▸ PROVIDED TEXT
The president reminds us that there are plenty of ventilators, but where do we go, what do we do, when there are not enough respiratory therapists, nurses and doctors to take care of those ventilators and vented patients because we are infected with the virus? What do we do when there are not enough hospital beds and people who come to the hospital for other serious illnesses need beds?
People do not stop having heart attacks, strokes, heart failure and diabetic emergencies during a pandemic. Car accidents and other traumatic injuries do not stop during a pandemic. And now we are also in flu season.
We are overwhelmed.
It’s equivalent to having a pile of daily paperwork on your desk and every day your boss dropping a 2-foot pile of additional papers on your desk that he expects you to have taken care of by the end of the day. Except our endless tasks are matters of life and death.
Defeating this monster
We all have a responsibility right now. From my perspective as a nurse, I am not a hero — I am doing my job. As a nurse I am not on the front line —I am people’s last line of defense against this monster.
So if you want to ignore the recommendations and have large gatherings for the holidays and continue to argue against masks, go ahead, but know that you are acting selfishly. And if you don’t like people calling you selfish, you’re going to have to live with it. I am calling it as I see it.
As a trauma nurse, I see people take risks all the time, living their life how they choose with the thought that “it won’t happen to me.” If you want to live your life in a way that puts your life at risk, that is your choice. But when you live your life in a way that puts other people’s lives at risk, that is, by definition, selfish.

▸ WHAT THIS EXERCISE ASKS
A - In the essay on nursing during the pandemic, what does the writer say they are instead of being on the front line?
B - Write the next part of the essay on nursing during the pandemic, picking up after its last sentence.

[Stored records]
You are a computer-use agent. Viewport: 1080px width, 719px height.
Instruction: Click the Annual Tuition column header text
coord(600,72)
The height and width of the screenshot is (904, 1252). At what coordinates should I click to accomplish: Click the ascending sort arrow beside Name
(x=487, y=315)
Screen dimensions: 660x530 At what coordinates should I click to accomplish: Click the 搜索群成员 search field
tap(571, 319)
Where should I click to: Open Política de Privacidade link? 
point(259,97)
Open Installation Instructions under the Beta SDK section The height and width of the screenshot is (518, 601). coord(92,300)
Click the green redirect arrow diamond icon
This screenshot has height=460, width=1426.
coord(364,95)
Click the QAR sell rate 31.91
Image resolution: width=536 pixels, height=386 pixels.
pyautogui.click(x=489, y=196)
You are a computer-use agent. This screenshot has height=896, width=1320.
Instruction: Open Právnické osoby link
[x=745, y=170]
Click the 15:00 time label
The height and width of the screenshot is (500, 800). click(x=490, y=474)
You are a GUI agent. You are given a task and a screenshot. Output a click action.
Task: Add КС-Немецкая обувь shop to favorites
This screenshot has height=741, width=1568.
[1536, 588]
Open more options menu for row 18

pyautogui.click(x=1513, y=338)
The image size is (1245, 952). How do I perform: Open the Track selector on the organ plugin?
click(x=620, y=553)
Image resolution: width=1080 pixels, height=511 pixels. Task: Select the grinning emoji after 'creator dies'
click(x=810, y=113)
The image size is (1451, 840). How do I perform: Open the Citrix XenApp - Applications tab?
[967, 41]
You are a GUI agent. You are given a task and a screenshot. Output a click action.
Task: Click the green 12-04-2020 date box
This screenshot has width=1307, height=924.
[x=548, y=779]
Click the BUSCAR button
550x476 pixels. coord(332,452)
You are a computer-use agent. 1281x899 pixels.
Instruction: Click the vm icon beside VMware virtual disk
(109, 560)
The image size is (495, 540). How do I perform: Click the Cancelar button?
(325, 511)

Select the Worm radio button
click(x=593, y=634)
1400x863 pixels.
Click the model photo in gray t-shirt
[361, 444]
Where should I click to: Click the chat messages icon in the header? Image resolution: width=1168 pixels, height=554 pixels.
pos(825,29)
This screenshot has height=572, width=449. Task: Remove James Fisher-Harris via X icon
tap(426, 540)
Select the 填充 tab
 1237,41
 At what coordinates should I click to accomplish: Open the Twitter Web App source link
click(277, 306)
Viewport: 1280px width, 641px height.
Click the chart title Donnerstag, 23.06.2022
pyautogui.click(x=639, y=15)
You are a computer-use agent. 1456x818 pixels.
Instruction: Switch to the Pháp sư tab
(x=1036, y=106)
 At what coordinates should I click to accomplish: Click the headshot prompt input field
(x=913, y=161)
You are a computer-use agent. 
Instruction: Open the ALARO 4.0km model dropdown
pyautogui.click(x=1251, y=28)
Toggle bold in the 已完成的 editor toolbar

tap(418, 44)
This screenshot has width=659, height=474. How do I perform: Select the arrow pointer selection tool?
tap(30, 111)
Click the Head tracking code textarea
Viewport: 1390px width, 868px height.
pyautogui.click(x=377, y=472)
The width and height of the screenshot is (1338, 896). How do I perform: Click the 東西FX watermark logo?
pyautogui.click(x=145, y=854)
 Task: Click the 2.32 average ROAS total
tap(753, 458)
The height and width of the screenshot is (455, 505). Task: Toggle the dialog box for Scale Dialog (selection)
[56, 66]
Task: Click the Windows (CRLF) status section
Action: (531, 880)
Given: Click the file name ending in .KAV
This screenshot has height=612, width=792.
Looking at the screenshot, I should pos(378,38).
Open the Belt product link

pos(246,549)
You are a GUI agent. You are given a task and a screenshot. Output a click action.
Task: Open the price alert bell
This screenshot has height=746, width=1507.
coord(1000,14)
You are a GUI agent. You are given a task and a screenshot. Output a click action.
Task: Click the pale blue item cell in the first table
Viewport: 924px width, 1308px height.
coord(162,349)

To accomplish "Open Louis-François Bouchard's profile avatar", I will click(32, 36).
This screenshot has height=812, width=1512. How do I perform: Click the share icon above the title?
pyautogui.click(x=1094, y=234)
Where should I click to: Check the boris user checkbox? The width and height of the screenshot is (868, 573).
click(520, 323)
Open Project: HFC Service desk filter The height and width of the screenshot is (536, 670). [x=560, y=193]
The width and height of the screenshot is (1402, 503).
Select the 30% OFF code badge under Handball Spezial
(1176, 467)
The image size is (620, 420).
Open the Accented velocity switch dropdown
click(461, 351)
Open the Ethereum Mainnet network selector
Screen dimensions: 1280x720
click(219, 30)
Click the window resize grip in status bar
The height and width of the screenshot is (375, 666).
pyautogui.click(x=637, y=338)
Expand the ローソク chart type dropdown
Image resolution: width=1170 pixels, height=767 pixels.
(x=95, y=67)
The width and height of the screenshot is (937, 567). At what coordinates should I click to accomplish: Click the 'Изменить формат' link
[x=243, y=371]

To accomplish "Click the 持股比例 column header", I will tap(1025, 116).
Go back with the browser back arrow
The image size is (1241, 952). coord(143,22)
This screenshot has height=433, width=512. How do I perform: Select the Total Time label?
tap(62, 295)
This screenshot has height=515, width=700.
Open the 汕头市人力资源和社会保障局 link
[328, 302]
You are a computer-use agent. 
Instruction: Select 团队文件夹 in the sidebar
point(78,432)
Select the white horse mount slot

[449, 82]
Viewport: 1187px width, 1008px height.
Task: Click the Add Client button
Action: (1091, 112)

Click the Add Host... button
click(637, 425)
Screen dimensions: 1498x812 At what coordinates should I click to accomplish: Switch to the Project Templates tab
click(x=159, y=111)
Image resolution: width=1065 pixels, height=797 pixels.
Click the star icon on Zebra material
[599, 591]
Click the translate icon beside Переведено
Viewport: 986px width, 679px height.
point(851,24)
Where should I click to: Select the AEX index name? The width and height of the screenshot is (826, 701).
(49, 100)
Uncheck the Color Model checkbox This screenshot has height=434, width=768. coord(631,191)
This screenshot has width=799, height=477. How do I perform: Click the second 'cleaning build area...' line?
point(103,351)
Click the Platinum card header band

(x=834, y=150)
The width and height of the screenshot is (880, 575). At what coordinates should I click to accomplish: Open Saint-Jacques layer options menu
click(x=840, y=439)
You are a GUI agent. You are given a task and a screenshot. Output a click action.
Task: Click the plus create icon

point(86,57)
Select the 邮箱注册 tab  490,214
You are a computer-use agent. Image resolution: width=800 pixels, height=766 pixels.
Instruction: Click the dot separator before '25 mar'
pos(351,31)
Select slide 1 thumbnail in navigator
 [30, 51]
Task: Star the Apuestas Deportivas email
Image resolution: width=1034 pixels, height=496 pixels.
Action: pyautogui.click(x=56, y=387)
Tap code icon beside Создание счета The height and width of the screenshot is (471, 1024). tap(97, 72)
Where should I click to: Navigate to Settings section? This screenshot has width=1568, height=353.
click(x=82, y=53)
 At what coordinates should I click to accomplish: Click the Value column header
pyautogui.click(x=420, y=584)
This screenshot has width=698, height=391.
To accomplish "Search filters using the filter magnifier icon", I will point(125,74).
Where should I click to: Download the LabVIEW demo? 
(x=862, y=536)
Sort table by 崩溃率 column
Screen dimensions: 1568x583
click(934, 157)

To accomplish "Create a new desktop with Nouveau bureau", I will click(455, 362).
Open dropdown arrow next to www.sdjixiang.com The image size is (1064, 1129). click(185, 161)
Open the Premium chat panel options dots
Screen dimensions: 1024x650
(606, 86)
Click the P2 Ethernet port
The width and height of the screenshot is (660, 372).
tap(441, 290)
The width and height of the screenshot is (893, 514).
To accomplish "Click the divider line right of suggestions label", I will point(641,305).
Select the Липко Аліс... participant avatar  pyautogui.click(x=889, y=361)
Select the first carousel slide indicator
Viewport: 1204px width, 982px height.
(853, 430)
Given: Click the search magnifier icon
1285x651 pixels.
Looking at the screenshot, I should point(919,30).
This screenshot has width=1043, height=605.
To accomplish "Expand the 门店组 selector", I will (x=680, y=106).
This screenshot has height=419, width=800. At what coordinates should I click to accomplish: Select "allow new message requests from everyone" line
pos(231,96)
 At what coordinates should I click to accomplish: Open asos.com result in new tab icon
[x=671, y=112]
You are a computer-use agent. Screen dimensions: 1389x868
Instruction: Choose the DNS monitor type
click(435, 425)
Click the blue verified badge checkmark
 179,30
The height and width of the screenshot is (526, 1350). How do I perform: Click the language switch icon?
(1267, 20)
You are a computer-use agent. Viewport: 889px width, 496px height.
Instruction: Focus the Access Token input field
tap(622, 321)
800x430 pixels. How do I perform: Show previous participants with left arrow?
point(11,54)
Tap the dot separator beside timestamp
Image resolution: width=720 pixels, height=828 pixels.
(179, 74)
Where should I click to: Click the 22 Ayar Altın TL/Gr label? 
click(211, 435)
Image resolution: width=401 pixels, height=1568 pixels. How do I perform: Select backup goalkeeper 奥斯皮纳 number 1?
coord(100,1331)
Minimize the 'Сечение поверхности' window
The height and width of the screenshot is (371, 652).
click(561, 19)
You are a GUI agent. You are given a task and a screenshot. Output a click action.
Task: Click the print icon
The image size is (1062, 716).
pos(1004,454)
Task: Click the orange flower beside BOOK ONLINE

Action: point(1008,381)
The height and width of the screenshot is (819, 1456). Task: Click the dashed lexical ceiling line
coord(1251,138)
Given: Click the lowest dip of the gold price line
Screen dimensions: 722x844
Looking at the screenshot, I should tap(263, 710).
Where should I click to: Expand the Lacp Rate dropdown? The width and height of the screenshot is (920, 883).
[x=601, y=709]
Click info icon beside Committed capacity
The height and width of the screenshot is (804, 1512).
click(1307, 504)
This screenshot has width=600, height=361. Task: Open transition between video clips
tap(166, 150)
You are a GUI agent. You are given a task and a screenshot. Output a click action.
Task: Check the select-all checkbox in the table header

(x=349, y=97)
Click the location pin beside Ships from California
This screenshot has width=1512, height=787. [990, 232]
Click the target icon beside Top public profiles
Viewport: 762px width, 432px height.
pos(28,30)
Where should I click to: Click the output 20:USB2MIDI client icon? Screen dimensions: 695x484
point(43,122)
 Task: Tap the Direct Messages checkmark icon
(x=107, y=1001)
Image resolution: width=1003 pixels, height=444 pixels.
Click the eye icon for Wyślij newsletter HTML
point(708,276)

▸ TASK RESULTS
A - People's last line of defense against this monster.

B -
Please think twice before you ignore the recommendations to limit your holiday celebrations to those who already live in your home. Call your extended family and/or friends — use Skype, FaceTime, Zoom, whatever! We are fortunate to have all the luxuries of technology to keep us together emotionally even when it’s better for us to be apart physically. Do not get on that plane, bus or train even if you have been planning for it for months. Please stop the memes about the cops chasing you on the freeway because you have a turkey that feeds 25 in your car — those memes aren’t funny.
Nothing about this is funny.
Until a few weeks ago I hadn’t seen my family since last December. I hadn’t hugged my mother or father, who are in good health but in their 70s, for almost a year. I saw them more times in a year when I lived 1,200 miles away than in the past year, living a short, three-hour car ride away. I got tested for COVID-19 before I went home and then quarantined for a week before visiting to be certain. I didn’t want to be the reason they got sick just so I could hug them and spend time together.
This is the first time in many years that I am off from work for both Christmas Eve and Christmas. I would love nothing more than to be able to spend that time with my family, but I will not be heading home. We are planning to have a virtual Christmas this year. I cannot avoid COVID-19; I care for COVID-19 patients constantly. I can only protect myself with PPE and pray that is enough to keep me well.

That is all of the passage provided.